No. Yo sabía que el Pardales no era un trozo de pan, era un hijoputa, y el llanto no se lo provocaba la maría sino el agradable, acogedor ambiente familiar que reinaba en aquella casa. Guadalupe era una madraza y el Pardales no guardaba buena relación con las madrazas. Yo lo sabía. Él no sabía que yo lo sabía, pero yo lo sabía. No se lo mencioné jamás, pero lo tenía muy presente en ocasiones como aquella, cuando el Pardales comprobaba cómo era una familia de verdad, cómo era la relación con una madre amantísima de veras, y recordaba el cuadro que tenía en casa. Entonces, mientras salíamos del piso del Tracas y bajábamos por la calle en cuesta hacia el Paralelo, El Molino, la boca de metro de Paral·lel, yo le invitaba a que se desahogase y él terminaba por hacerlo.

—Es que bebe, Chino, es una alcohólica, joder, que lo hago por su bien, que no la dejo salir a la calle porque, si lo hace, se compra una botella de coñac y se la bebe. Es que siempre está diciendo que se va a suicidar, que ya lo ha intentado no sé cuántas veces, que un día me dijo que se ahorcaría con su propia ropa, Chino, que no puedo ni dejar que se ponga ropa. Di que yo la quiero, Chino, que la quiero como se quiere a una madre, que lo hago por su bien, que no quiero que se emborrache, que no quiero que se mate, joder, o que se me pierda por esas calles como una fantasma, y no sería la primera vez, pero yo no puedo estar todo el santo día vigilándola, Chino, tengo que buscarme la vida, no puedo estar a su lado día y noche, vigilando que no se mate de una manera u otra. Yo la cuido, Chino, es mi manera de cuidarla. Tengo que ser duro con ella, pero es para protegerla…
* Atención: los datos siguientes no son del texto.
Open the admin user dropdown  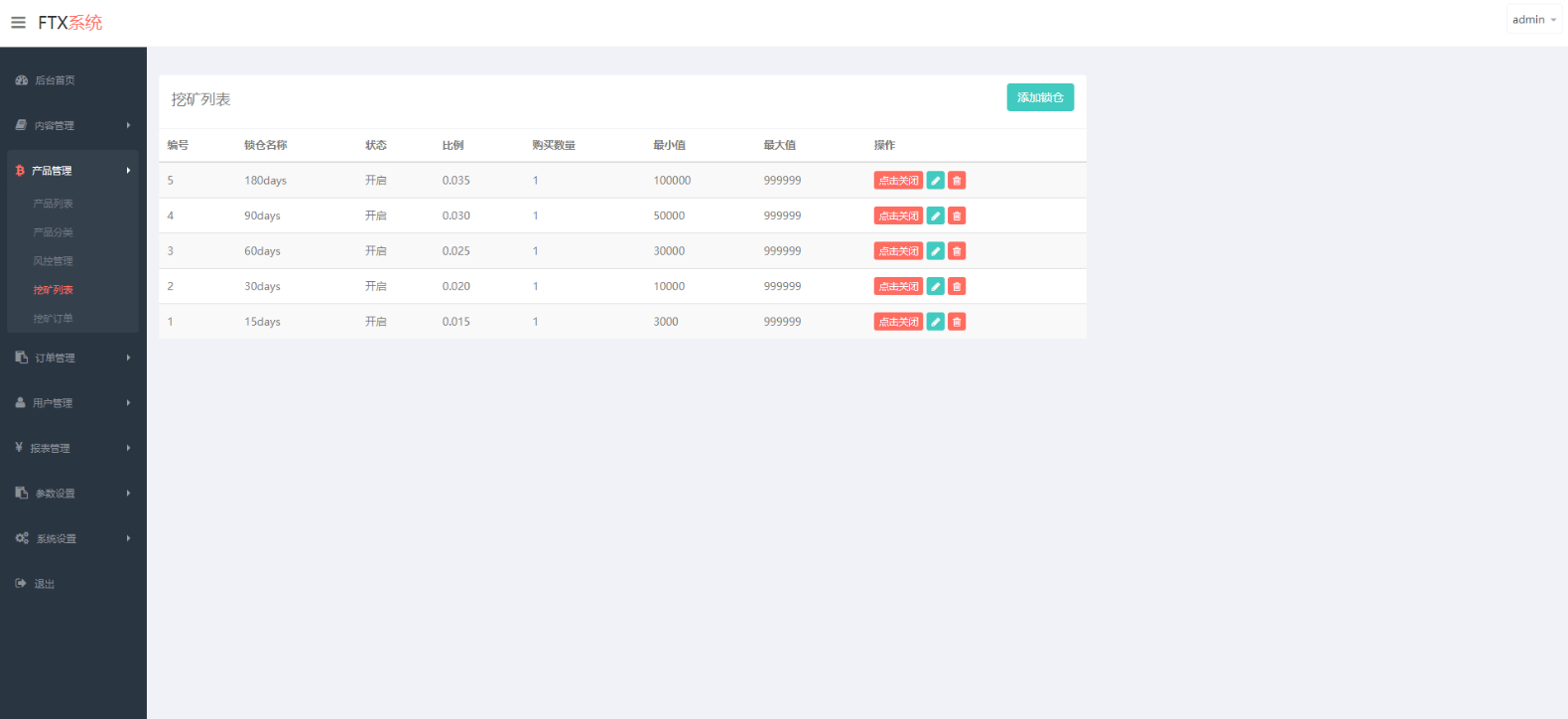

Aquel día, no obstante, varió un poco el tono de sus lamentos cuando pudo añadir que aquella vez «sí, Chino, esta vez sí que saldremos de pobres y podré llevarla a un asilo, Chino, podré ponerle enfermeras que la cuiden y la vigilen, y que puedan vestirla para que esté tan guapa como la tuya».

El «comolatuya» me dolió en el corazón, porque yo también vivía, como él, solo con mi madre, y también tenía la sensación de que no la cuidaba lo suficiente. Siempre sola, siempre triste, cada noche paseando su insomnio por el piso en penumbra.
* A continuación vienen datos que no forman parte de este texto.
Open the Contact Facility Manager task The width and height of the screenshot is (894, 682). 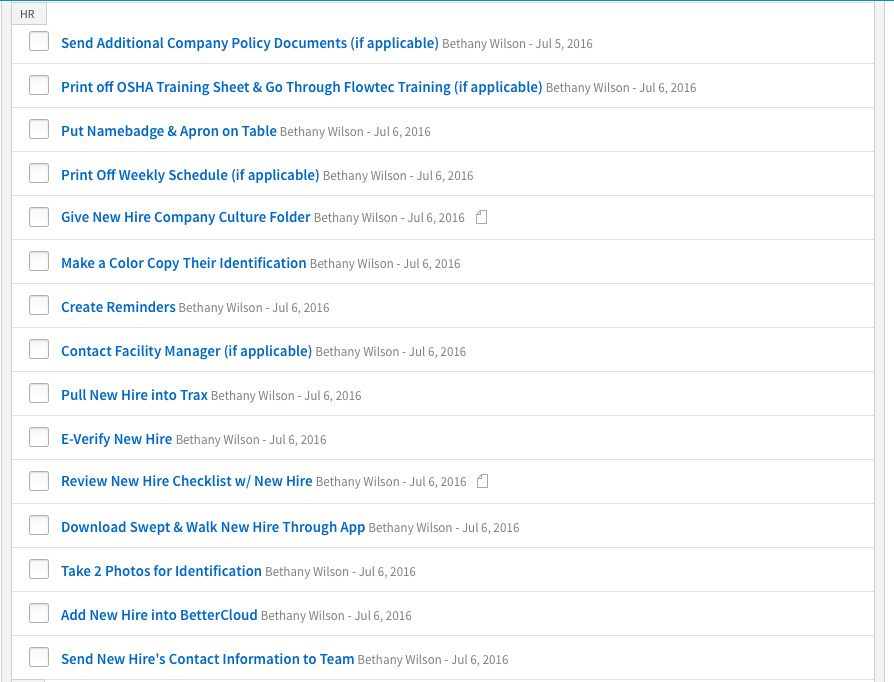point(186,351)
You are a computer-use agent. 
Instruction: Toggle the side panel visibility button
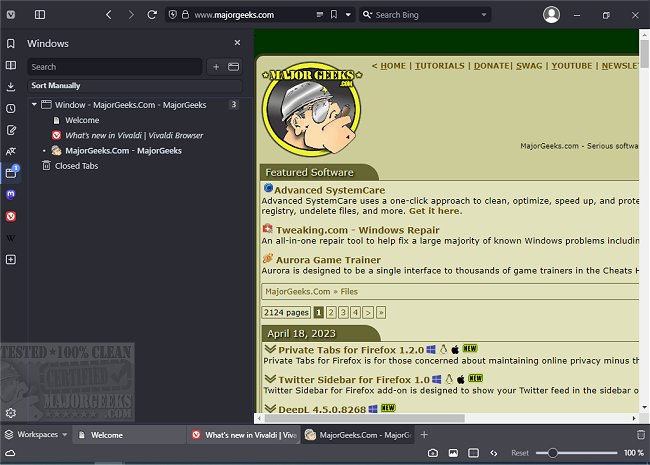(x=40, y=15)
Puse una mano sobre el hombro del cabrón del Pardales y me pregunté si lo quería, si se podía querer a una persona como él, o si lo compadecía, si se podía compadecer a un tiparraco como él, o si lo odiaba, o si en el fondo me daba igual, porque la sabiduría chan me había enseñado a no vincularme a nada ni a nadie si quería tener una vida ecuánime y gozosa.

Si quería que mis flechas dieran siempre en el centro de la diana.